------ MATERIAL SUPPLIED

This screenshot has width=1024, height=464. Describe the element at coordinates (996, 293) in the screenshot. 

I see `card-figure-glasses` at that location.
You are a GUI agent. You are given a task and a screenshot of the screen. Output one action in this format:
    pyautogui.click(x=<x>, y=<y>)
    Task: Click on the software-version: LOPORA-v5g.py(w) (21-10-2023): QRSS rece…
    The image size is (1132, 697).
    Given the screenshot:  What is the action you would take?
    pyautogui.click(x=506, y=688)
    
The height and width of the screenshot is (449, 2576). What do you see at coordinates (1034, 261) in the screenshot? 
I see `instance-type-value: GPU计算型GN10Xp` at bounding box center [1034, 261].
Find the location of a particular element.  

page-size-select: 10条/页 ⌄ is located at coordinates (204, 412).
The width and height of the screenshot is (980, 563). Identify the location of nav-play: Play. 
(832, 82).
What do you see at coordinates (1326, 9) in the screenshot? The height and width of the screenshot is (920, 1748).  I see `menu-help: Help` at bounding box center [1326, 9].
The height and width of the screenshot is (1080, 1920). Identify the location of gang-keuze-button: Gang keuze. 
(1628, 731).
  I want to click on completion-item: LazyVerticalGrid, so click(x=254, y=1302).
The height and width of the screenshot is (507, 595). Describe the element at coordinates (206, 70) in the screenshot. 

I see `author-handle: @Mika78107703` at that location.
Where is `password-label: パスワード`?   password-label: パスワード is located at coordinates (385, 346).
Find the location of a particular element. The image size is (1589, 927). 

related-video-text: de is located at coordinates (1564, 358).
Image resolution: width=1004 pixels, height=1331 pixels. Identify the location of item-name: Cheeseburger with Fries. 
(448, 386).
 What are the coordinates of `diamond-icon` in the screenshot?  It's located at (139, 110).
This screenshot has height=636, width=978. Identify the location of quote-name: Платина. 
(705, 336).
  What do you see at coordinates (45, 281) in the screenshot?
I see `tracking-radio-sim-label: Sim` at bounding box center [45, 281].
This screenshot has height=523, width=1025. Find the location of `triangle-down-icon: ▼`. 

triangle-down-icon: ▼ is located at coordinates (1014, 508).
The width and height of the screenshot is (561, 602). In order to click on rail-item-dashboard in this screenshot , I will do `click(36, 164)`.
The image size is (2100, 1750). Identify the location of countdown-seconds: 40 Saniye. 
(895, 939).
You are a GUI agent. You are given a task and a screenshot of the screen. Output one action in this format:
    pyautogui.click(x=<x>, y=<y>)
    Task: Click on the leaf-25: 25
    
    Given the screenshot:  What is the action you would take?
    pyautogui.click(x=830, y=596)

------------

▶ **JOB**
Rewrite all of the material above with every occurrence of "Identify the location of" replaced by "Locate", leaving everything else unchanged.

▶ **ANSWER SECTION**
This screenshot has width=1024, height=464. Describe the element at coordinates (996, 293) in the screenshot. 

I see `card-figure-glasses` at that location.
You are a GUI agent. You are given a task and a screenshot of the screen. Output one action in this format:
    pyautogui.click(x=<x>, y=<y>)
    Task: Click on the software-version: LOPORA-v5g.py(w) (21-10-2023): QRSS rece…
    The image size is (1132, 697).
    Given the screenshot:  What is the action you would take?
    pyautogui.click(x=506, y=688)
    
The height and width of the screenshot is (449, 2576). What do you see at coordinates (1034, 261) in the screenshot? 
I see `instance-type-value: GPU计算型GN10Xp` at bounding box center [1034, 261].
Find the location of a particular element.  

page-size-select: 10条/页 ⌄ is located at coordinates (204, 412).
The width and height of the screenshot is (980, 563). Locate nav-play: Play. 
(832, 82).
What do you see at coordinates (1326, 9) in the screenshot? The height and width of the screenshot is (920, 1748).  I see `menu-help: Help` at bounding box center [1326, 9].
The height and width of the screenshot is (1080, 1920). Locate gang-keuze-button: Gang keuze. 
(1628, 731).
  I want to click on completion-item: LazyVerticalGrid, so click(x=254, y=1302).
The height and width of the screenshot is (507, 595). Describe the element at coordinates (206, 70) in the screenshot. 

I see `author-handle: @Mika78107703` at that location.
Where is `password-label: パスワード`?   password-label: パスワード is located at coordinates (385, 346).
Find the location of a particular element. The image size is (1589, 927). 

related-video-text: de is located at coordinates (1564, 358).
Image resolution: width=1004 pixels, height=1331 pixels. Locate item-name: Cheeseburger with Fries. 
(448, 386).
 What are the coordinates of `diamond-icon` in the screenshot?  It's located at (139, 110).
This screenshot has height=636, width=978. Locate quote-name: Платина. 
(705, 336).
  What do you see at coordinates (45, 281) in the screenshot?
I see `tracking-radio-sim-label: Sim` at bounding box center [45, 281].
This screenshot has height=523, width=1025. Find the location of `triangle-down-icon: ▼`. 

triangle-down-icon: ▼ is located at coordinates (1014, 508).
The width and height of the screenshot is (561, 602). In order to click on rail-item-dashboard in this screenshot , I will do `click(36, 164)`.
The image size is (2100, 1750). Locate countdown-seconds: 40 Saniye. 
(895, 939).
You are a GUI agent. You are given a task and a screenshot of the screen. Output one action in this format:
    pyautogui.click(x=<x>, y=<y>)
    Task: Click on the leaf-25: 25
    
    Given the screenshot:  What is the action you would take?
    pyautogui.click(x=830, y=596)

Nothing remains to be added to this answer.